_SELECTED PASSAGE_
___
“The oil and gas industry is the lifeblood of Newfoundland and without that money flowing through companies like us in the residential market, work starts to dwindle,” Hawco says.
“It creates jobs and people need jobs to spend money and need money to build houses…The money trickles down.”
In Ontario, union leader Scott Archer knows how important oil and gas is to the province, and he’s fighting to protect it.
Archer is a business agent with UA 663, which represents some 1,600 pipefitters and welders in a cluster of refineries and petrochemical facilities in and around the city of Sarnia. Along with much of Quebec, Michigan, Ohio and Pennsylvania, it’s a region supplied with energy by the Line 5 pipeline.
Earlier this year, Archer and his union launched an official petition before Canada’s House of Commons defending Line 5 as Michigan governor Gretchen Whitmer tries to shut it down due to misplaced safety concerns about the seven kilometres where the pipeline crosses the Straits of Mackinac.
The Ontario government has estimated the closure of Line 5 would threaten 5,000 direct jobs and another 23,500 indirect jobs. It would also stop the flow of 45 per cent of the petroleum currently required by area refineries, and 100 per cent of the jet fuel used at Toronto’s Pearson Airport.
“This would be just staggering. It really hits home for me because this is my hometown – this town will lose a third of its jobs,” Archer says. “Pipelines really are the safest, cleanest way to transport oil.”
Protecting oil and gas jobs in Ontario helps protect jobs in Alberta through the interconnected nature of producers, customers and industry suppliers. That includes people like Crystal Young, CEO of McKay Métis Group in Alberta’s oil sands region.
The company is owned by the Fort McKay Métis Nation, located some 500 kilometres north of Edmonton. Profits from the group’s eight businesses are reinvested back into the community.
Despite a downturn in oil sands development, spending with Indigenous-owned businesses like hers has increased substantially in recent years, reaching a record $2.36 billion in 2019, according to the Canadian Association of Petroleum Producers.
___
_RECORD SET_
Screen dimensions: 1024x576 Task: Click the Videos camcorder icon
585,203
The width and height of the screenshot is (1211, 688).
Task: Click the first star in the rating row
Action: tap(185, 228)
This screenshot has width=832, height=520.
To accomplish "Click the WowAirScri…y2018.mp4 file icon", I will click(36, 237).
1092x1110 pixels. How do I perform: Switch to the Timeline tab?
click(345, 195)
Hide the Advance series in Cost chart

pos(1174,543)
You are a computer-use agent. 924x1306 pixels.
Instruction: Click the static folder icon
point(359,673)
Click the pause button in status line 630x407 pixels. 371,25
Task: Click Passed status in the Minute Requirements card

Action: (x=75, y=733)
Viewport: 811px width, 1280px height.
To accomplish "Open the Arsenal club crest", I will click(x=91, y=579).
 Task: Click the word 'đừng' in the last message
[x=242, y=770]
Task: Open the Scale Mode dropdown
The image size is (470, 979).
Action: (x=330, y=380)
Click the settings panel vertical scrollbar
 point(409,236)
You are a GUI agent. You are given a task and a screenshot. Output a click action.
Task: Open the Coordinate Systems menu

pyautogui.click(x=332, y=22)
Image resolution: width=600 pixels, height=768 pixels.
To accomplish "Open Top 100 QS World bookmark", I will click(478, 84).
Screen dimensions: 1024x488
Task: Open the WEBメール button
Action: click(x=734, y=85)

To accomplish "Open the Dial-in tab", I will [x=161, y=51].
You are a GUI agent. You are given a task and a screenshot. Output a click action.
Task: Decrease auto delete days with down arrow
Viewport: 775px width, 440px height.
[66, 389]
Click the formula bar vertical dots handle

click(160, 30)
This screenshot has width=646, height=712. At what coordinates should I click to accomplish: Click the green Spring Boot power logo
___
_STUDY QUESTIONS_
a) According to the passage on oil and gas jobs, why does protecting oil and gas jobs in Ontario also help protect jobs in Alberta? Answer in one to three sentences.
b) Answer these questions from the passage on oil and gas jobs, putting each answer on its own line with the same mark:
(i) How many pipefitters and welders does UA 663 represent?
(ii) What share of the jet fuel used at Toronto's Pearson Airport would closing Line 5 stop?
(iii) What record amount was spent with Indigenous-owned businesses in 2019, according to the Canadian Association of Petroleum Producers?
c) Extract everything in the passage on oil and gas jobs from "Protecting oil and" down to "of Petroleum Producers.".
The listing is separate material and has no connection to the passage on oil and gas jobs.

_ANSWERS FOR THIS EXERCISE_
a) Protecting those jobs in Ontario helps Alberta because producers, customers and industry suppliers are interconnected.

b)
(i) Some 1,600.
(ii) 100 per cent.
(iii) $2.36 billion.

c)
Protecting oil and gas jobs in Ontario helps protect jobs in Alberta through the interconnected nature of producers, customers and industry suppliers. That includes people like Crystal Young, CEO of McKay Métis Group in Alberta’s oil sands region.
The company is owned by the Fort McKay Métis Nation, located some 500 kilometres north of Edmonton. Profits from the group’s eight businesses are reinvested back into the community.
Despite a downturn in oil sands development, spending with Indigenous-owned businesses like hers has increased substantially in recent years, reaching a record $2.36 billion in 2019, according to the Canadian Association of Petroleum Producers.